(Source data)
· · · · ·

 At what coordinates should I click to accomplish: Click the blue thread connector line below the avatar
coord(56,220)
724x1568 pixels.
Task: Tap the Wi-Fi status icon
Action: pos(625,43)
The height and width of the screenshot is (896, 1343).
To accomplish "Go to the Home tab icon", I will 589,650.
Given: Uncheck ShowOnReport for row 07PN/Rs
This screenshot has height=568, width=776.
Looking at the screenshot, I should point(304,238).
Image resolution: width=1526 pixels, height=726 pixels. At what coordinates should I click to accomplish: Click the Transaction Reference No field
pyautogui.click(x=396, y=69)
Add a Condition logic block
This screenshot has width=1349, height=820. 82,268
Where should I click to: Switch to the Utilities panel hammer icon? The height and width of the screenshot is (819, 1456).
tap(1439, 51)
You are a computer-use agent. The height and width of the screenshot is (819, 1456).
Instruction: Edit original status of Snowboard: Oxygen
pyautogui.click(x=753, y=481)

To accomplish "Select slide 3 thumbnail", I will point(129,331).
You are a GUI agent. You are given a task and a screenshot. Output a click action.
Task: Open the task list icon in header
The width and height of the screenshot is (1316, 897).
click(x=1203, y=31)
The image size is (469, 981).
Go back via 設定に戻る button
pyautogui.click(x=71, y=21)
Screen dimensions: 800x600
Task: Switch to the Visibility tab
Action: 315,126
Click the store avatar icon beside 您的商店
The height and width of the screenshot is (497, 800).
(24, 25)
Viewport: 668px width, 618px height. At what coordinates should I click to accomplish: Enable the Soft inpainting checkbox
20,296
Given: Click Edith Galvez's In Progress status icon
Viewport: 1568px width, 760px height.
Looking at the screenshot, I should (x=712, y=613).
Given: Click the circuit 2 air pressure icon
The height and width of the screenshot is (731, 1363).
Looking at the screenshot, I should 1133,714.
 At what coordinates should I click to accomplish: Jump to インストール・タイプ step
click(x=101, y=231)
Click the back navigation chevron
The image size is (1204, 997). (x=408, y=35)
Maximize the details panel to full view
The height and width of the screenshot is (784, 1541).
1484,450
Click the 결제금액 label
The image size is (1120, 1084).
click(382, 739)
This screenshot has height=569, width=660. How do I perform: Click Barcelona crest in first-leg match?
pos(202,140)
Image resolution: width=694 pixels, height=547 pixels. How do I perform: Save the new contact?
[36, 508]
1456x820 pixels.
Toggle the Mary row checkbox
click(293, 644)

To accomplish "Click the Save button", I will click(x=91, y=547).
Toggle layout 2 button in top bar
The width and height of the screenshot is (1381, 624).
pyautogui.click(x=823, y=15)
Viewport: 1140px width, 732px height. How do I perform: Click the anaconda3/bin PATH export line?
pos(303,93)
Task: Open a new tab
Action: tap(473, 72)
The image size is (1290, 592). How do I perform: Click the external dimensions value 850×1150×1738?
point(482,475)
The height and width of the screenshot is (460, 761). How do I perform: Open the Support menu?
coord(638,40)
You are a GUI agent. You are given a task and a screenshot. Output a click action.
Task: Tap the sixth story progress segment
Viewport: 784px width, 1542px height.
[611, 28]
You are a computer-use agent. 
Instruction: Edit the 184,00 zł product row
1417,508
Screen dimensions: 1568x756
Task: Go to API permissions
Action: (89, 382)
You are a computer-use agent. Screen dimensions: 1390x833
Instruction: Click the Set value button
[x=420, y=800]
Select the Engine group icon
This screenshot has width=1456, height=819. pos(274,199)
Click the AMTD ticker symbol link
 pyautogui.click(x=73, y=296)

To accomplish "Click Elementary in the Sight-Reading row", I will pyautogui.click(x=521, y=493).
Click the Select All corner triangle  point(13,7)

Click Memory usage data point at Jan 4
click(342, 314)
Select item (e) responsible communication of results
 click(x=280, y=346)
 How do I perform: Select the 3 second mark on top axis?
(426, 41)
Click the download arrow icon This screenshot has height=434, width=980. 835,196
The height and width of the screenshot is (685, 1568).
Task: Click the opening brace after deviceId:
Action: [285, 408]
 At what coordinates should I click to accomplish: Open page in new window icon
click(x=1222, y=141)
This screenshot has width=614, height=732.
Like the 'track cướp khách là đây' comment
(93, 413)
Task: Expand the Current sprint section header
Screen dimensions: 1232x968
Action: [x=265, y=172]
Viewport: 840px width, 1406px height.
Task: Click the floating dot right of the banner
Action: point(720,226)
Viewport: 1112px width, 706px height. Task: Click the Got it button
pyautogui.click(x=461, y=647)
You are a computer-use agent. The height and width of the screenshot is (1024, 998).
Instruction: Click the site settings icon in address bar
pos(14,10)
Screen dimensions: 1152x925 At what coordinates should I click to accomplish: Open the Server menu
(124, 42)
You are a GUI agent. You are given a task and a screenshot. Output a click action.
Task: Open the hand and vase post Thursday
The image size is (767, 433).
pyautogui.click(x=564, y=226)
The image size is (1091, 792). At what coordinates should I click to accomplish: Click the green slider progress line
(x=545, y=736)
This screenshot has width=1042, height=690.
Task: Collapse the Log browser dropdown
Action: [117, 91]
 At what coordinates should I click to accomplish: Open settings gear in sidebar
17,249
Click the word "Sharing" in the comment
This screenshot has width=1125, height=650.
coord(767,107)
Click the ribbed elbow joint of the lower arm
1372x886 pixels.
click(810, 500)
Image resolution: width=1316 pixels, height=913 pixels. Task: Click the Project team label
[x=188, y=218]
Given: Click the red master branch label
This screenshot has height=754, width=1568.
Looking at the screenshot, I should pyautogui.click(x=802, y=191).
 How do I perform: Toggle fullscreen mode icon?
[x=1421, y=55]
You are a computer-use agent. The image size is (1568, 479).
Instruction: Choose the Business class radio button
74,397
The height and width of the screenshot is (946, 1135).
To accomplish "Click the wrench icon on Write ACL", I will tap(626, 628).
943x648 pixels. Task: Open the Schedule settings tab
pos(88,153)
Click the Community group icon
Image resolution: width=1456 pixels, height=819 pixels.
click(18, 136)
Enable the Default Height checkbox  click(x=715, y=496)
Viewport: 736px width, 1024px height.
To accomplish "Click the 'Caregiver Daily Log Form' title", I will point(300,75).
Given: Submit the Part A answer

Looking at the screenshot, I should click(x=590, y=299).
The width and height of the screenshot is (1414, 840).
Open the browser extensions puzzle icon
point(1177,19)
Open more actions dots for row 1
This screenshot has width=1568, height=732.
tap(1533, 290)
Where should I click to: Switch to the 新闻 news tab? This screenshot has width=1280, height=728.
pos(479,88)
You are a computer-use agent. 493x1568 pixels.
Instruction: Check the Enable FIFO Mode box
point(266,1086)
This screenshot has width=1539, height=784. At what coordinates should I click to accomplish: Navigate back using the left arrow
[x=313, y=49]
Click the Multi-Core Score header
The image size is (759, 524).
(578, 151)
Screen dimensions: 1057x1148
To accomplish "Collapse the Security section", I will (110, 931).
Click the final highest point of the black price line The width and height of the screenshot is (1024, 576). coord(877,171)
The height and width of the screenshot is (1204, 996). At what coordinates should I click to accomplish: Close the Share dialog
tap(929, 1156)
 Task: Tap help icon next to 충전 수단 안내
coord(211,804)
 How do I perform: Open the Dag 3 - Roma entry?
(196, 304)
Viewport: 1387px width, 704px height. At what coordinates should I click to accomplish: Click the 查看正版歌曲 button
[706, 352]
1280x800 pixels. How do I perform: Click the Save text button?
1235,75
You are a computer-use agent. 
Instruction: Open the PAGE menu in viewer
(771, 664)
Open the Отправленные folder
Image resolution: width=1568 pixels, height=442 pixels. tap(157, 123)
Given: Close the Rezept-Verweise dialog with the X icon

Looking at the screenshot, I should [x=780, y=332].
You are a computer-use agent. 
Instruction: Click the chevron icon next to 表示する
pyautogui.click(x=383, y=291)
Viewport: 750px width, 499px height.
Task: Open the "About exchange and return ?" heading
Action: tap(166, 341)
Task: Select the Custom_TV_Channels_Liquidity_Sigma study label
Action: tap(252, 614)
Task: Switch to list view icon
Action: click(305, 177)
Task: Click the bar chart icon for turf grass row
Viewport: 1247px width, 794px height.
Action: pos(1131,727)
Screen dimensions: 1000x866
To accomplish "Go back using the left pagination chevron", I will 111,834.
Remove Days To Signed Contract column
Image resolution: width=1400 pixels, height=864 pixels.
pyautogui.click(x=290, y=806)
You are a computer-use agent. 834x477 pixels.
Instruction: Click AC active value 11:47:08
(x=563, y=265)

· · · · ·

[PROBLEM DETAILS]
Rewrite the records between the line holding "You are a computer-use agent. Screen" and the line holding "coord(767,107)", inclusive, substituting "Command" for "Instruction" and leaving everything else the same.

[CORRECT OUTPUT]
You are a computer-use agent. Screen dimensions: 1390x833
Command: Click the Set value button
[x=420, y=800]
Select the Engine group icon
This screenshot has width=1456, height=819. pos(274,199)
Click the AMTD ticker symbol link
 pyautogui.click(x=73, y=296)

To accomplish "Click Elementary in the Sight-Reading row", I will pyautogui.click(x=521, y=493).
Click the Select All corner triangle  point(13,7)

Click Memory usage data point at Jan 4
click(342, 314)
Select item (e) responsible communication of results
 click(x=280, y=346)
 How do I perform: Select the 3 second mark on top axis?
(426, 41)
Click the download arrow icon This screenshot has height=434, width=980. 835,196
The height and width of the screenshot is (685, 1568).
Task: Click the opening brace after deviceId:
Action: [285, 408]
 At what coordinates should I click to accomplish: Open page in new window icon
click(x=1222, y=141)
This screenshot has width=614, height=732.
Like the 'track cướp khách là đây' comment
(93, 413)
Task: Expand the Current sprint section header
Screen dimensions: 1232x968
Action: [x=265, y=172]
Viewport: 840px width, 1406px height.
Task: Click the floating dot right of the banner
Action: point(720,226)
Viewport: 1112px width, 706px height. Task: Click the Got it button
pyautogui.click(x=461, y=647)
You are a computer-use agent. The height and width of the screenshot is (1024, 998).
Command: Click the site settings icon in address bar
pos(14,10)
Screen dimensions: 1152x925 At what coordinates should I click to accomplish: Open the Server menu
(124, 42)
You are a GUI agent. You are given a task and a screenshot. Output a click action.
Task: Open the hand and vase post Thursday
The image size is (767, 433).
pyautogui.click(x=564, y=226)
The image size is (1091, 792). At what coordinates should I click to accomplish: Click the green slider progress line
(x=545, y=736)
This screenshot has width=1042, height=690.
Task: Collapse the Log browser dropdown
Action: [117, 91]
 At what coordinates should I click to accomplish: Open settings gear in sidebar
17,249
Click the word "Sharing" in the comment
This screenshot has width=1125, height=650.
coord(767,107)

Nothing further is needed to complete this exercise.